Task objective:
Among the entries below, tally each line where the word "agent" appears and state only the total.

....................

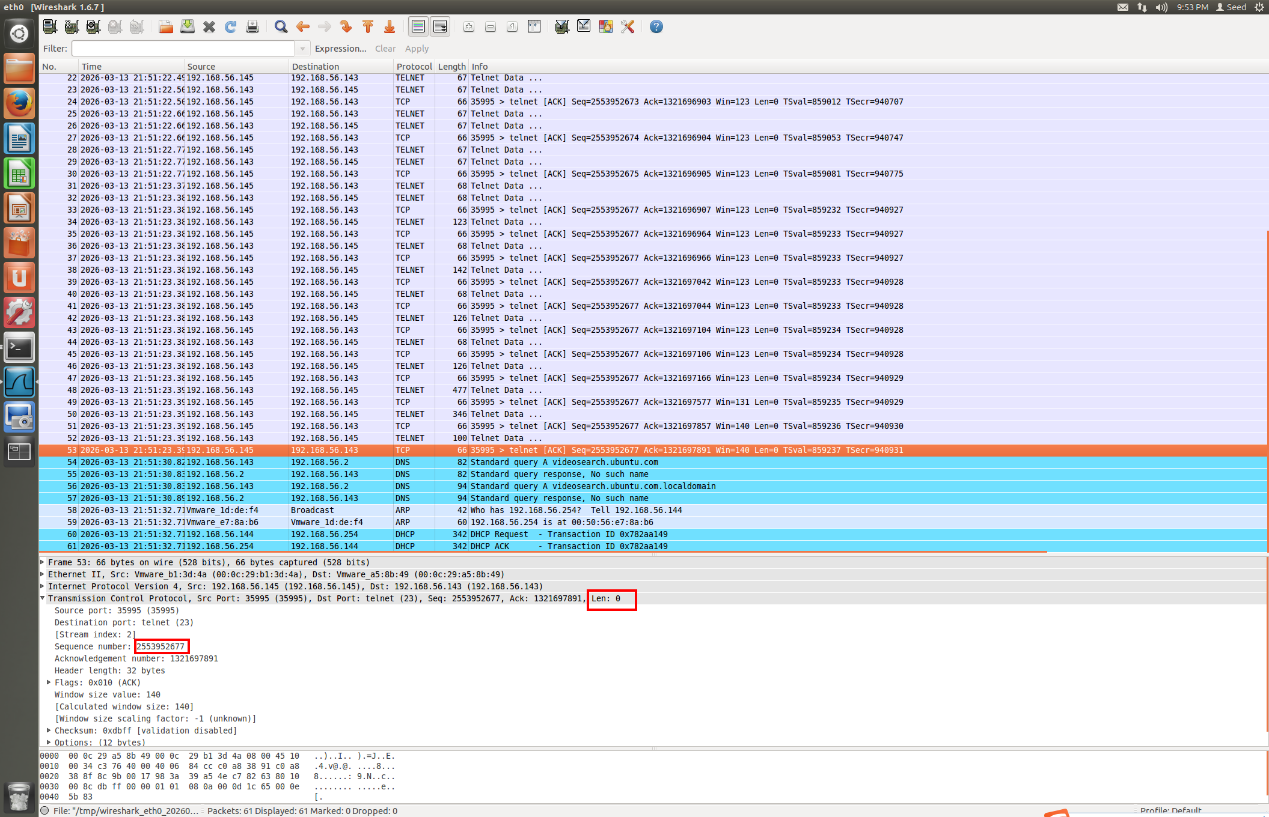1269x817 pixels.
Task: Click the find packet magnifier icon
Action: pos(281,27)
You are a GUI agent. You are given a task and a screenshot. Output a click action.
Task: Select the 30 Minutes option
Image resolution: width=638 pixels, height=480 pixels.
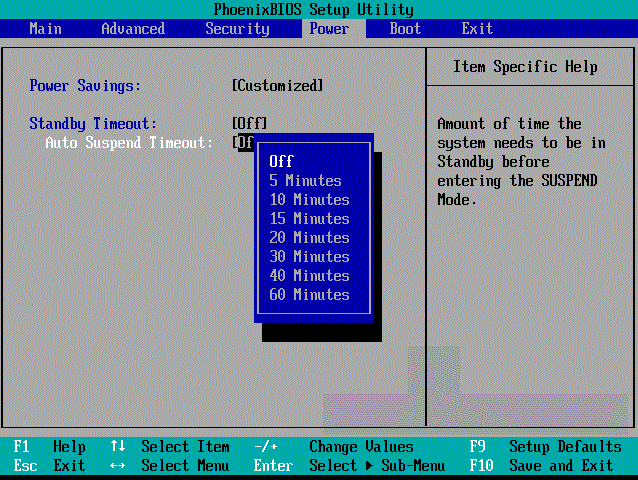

....................

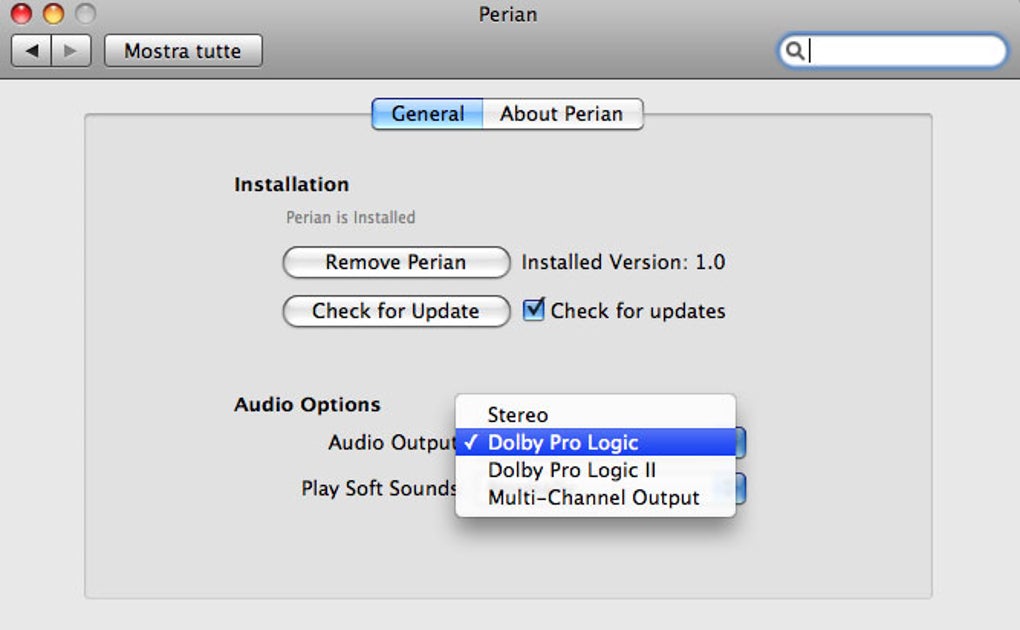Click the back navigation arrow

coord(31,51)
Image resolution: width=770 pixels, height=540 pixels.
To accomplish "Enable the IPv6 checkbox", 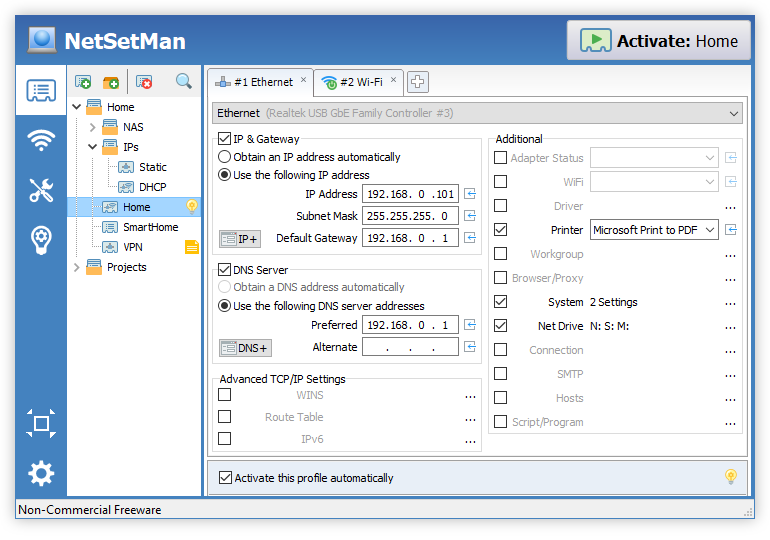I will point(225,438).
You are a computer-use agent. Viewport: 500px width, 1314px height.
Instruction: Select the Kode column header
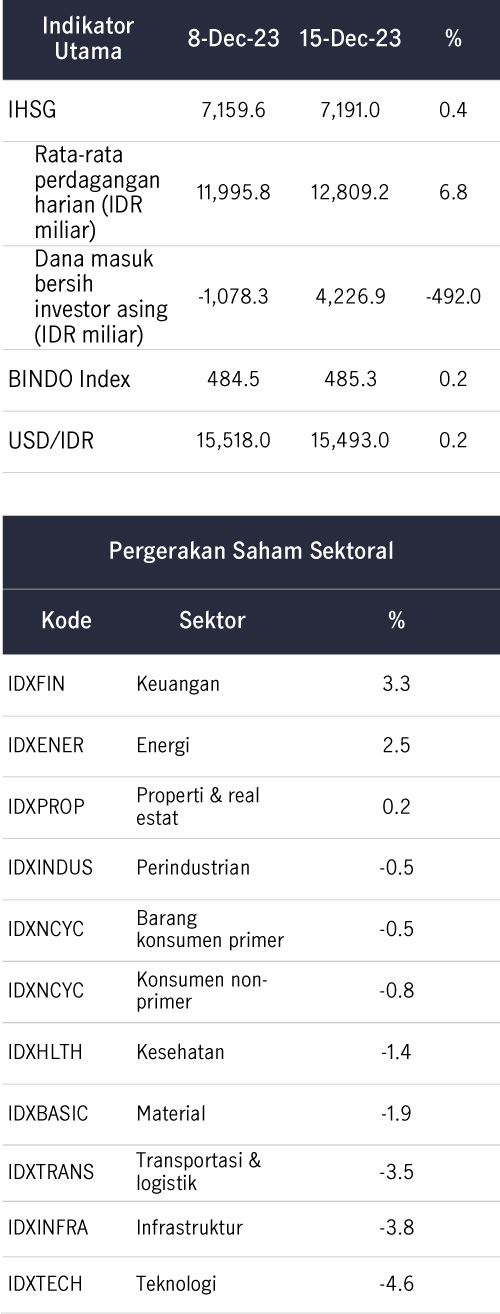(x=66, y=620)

....................

Solved problem:
2